***** DATASET EXCERPTS

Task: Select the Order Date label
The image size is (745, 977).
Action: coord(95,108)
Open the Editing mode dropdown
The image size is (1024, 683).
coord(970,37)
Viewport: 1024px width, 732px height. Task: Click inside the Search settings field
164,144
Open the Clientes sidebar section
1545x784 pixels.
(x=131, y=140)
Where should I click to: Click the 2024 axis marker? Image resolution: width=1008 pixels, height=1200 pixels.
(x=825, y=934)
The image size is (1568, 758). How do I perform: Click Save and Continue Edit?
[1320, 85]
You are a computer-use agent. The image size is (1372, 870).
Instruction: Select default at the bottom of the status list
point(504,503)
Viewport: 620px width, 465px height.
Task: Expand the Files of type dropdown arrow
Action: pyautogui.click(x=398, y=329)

**********

» **PROBLEM DESCRIPTION**
Could you gather every line of the rows above that contains the string "width"? Case counts, so include only lines where it appears with that exact capitalization.

» **CORRECT RESPONSE**
Viewport: 1024px width, 732px height. Task: Click inside the Search settings field
Where should I click to: Click the 2024 axis marker? Image resolution: width=1008 pixels, height=1200 pixels.
Viewport: 620px width, 465px height.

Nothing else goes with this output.